Start of Text for analysis

Well, there's no profit in the path of least resistance, and changing reality to suit our broken nature rather than seeking healing is a dead-end snare. Even what we think we have will be taken away - in this case, those who seek "only the good parts" in fact get none of the good parts at all: no first words, first steps, first days of school, learning to read and ride a bike, never the joy of knowing that you are the most important people on earth to one fragile life who needs you, and no joy in the finished product, when they leave for their own adult life and (all being well) continue to rely on you - no longer from need, but from love.

When I saw this I actually thought of a CMR post, the one about suffering... about eventually being a burden to everyone, or else accepting that burden for your own loved ones. To be blunt, hells yeah! We get married for better AND worse, not for better and then you're on your own, pallie. It is an honor for my wife and I to trust each other with our very dignity in our final days, just as it is an honor to guard and nurture the formation of any children we may have.

End of Text for analysis

*Activity 1*. Reproduce word for word the stretch of the reflection on parenthood and marriage from "Well, there's no" through "but from love.".
*Activity 2*.
Answer these questions using the reflection on parenthood and marriage:
(a) According to the reflection, what do those who seek "only the good parts" in fact get?
(b) What did the writer think of upon seeing this?
(c) According to the reflection, for what do we get married?
*Activity 3*. Resume the reflection on parenthood and marriage after its final sentence.
The listing that follows has no connection to the reflection on parenthood and marriage.

Start of Supplied material

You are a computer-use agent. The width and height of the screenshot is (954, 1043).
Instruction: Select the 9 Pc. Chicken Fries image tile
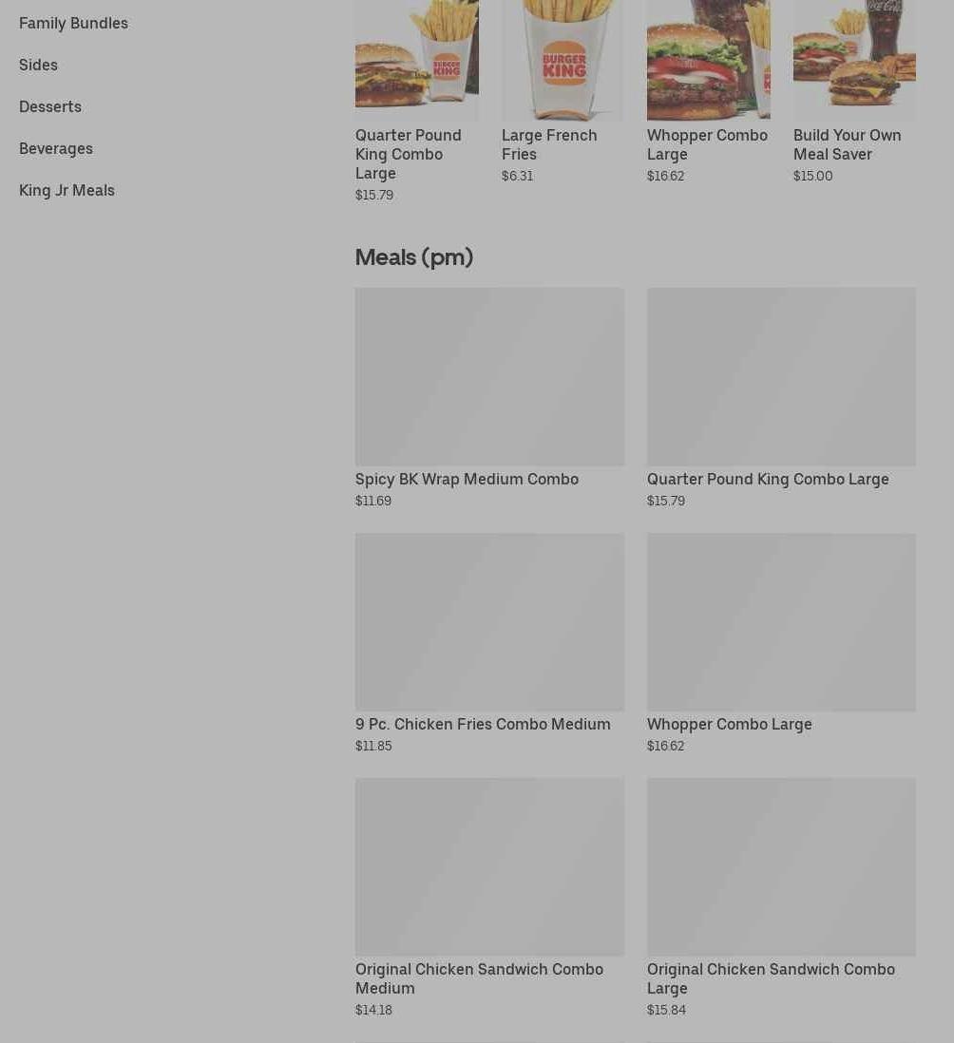click(x=489, y=622)
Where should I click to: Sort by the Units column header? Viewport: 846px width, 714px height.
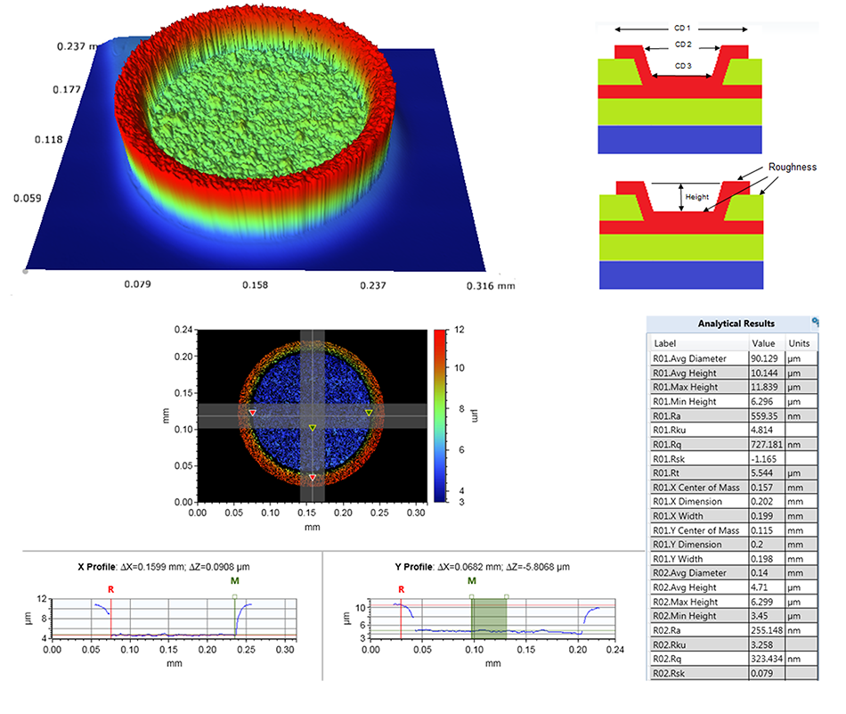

End of Supplied material

*Output 1*.
Well, there's no profit in the path of least resistance, and changing reality to suit our broken nature rather than seeking healing is a dead-end snare. Even what we think we have will be taken away - in this case, those who seek "only the good parts" in fact get none of the good parts at all: no first words, first steps, first days of school, learning to read and ride a bike, never the joy of knowing that you are the most important people on earth to one fragile life who needs you, and no joy in the finished product, when they leave for their own adult life and (all being well) continue to rely on you - no longer from need, but from love.

*Output 2*.
(a) None of the good parts at all.
(b) A CMR post, the one about suffering.
(c) For better and worse.

*Output 3*.
And the more our culture wears away to the nub, the more I think of how essential that covenant is - because how else can we all learn this great lesson, in a world which makes a fetish of keeping us from learning any hard lessons at all, from earliest childhood on? No winning - it makes losers feel bad. No correcting - it hurts our self-esteem. No right and wrong - the only wrong is imposing a standard of any sort. No risks - you may get hurt, poor baby!

Hence, no self-knowledge, no respect, no humility, no prudence, no ability to balance risk and reward, no courage, no great works, and a constant feeling of being too good for handling life's necessities. It's someone else's fault!

Sadly, reaping whirlwinds is equally hard work, with much less reward.